O líder do partido Nova Democracia, Vangelis Meimarakis, cumprimentou Tsipras pela vitória, mas exigiu que o partido "crie o governo que o país precisa".

Tsipras, por sua vez, foi recebido na sede de seu partido com abraços e cumprimentos.

A recontagem, até agora, dá 145 cadeiras ao Syriza, das 300 totais do Parlamento. O partido Gregos Independentes teria mais 10, o que daria a maioria à coalizão. O Nova Democracia ficaria com 75.

De acordo com o correspondente da BBC em Atenas, Richard Galpin, isso poderia significar outro período de instabilidade política em um momento no qual se aproximam os prazos para a implementação de importantes reformas financeiras.

Tsipras assinou o acordo de resgate com os credores da Grécia pouco depois de um referendo em que mais de 60% dos eleitores rejeitou as medidas de austeridade previstas na proposta.

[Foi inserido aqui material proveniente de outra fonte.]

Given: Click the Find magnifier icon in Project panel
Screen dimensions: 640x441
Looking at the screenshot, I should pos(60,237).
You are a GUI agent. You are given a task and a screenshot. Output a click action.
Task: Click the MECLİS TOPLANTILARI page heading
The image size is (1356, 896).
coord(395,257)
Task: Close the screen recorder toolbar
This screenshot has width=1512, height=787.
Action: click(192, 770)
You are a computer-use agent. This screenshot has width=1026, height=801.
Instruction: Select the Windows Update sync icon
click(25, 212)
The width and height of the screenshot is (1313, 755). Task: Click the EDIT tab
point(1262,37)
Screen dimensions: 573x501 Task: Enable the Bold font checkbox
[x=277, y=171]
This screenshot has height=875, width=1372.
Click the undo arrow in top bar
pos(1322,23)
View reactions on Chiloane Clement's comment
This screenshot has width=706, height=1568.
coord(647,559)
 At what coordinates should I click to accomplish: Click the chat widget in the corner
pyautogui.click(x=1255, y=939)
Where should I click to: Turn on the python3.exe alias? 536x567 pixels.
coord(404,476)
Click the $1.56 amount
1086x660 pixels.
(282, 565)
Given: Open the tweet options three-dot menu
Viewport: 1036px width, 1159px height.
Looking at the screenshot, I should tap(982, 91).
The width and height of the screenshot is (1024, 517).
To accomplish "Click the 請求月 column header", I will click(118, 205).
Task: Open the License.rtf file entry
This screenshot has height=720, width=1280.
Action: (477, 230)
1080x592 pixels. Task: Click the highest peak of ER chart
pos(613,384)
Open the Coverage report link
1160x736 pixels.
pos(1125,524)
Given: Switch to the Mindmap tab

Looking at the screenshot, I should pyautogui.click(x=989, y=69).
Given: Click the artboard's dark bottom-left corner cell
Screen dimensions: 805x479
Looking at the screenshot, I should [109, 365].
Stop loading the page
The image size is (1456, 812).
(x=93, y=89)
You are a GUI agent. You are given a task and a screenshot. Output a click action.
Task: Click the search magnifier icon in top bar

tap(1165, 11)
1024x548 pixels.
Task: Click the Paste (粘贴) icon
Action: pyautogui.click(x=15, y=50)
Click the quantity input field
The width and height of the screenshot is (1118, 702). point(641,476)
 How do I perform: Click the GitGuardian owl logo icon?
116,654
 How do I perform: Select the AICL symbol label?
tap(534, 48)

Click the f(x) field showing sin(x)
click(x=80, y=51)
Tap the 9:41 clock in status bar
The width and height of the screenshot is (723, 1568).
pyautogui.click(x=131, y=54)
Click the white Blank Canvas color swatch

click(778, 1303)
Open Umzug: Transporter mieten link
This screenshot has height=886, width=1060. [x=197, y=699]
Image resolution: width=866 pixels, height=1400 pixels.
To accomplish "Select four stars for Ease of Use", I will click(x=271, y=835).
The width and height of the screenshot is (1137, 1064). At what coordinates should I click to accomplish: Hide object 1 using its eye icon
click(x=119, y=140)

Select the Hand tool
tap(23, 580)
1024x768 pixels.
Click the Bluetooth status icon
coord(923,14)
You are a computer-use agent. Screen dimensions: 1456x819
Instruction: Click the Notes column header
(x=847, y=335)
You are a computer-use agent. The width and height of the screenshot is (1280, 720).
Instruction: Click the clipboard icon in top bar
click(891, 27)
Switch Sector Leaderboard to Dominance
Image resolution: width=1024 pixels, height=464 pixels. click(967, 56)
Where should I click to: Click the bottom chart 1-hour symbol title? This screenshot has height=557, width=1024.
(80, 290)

Em entrevistas anteriores, ele justificou a decisão dizendo que teve que pôr o país diante de seu partido e que, se não tivesse aceitado o plano de resgate de três anos, a Grécia seria forçada a sair da zona do euro.

O programa de resgate ferece 86 bilhões de euros (US$ 94 bilhões) em cinco anos em troca da aplicação de fortes cortes de gastos, altas de impostos e reformas econômicas.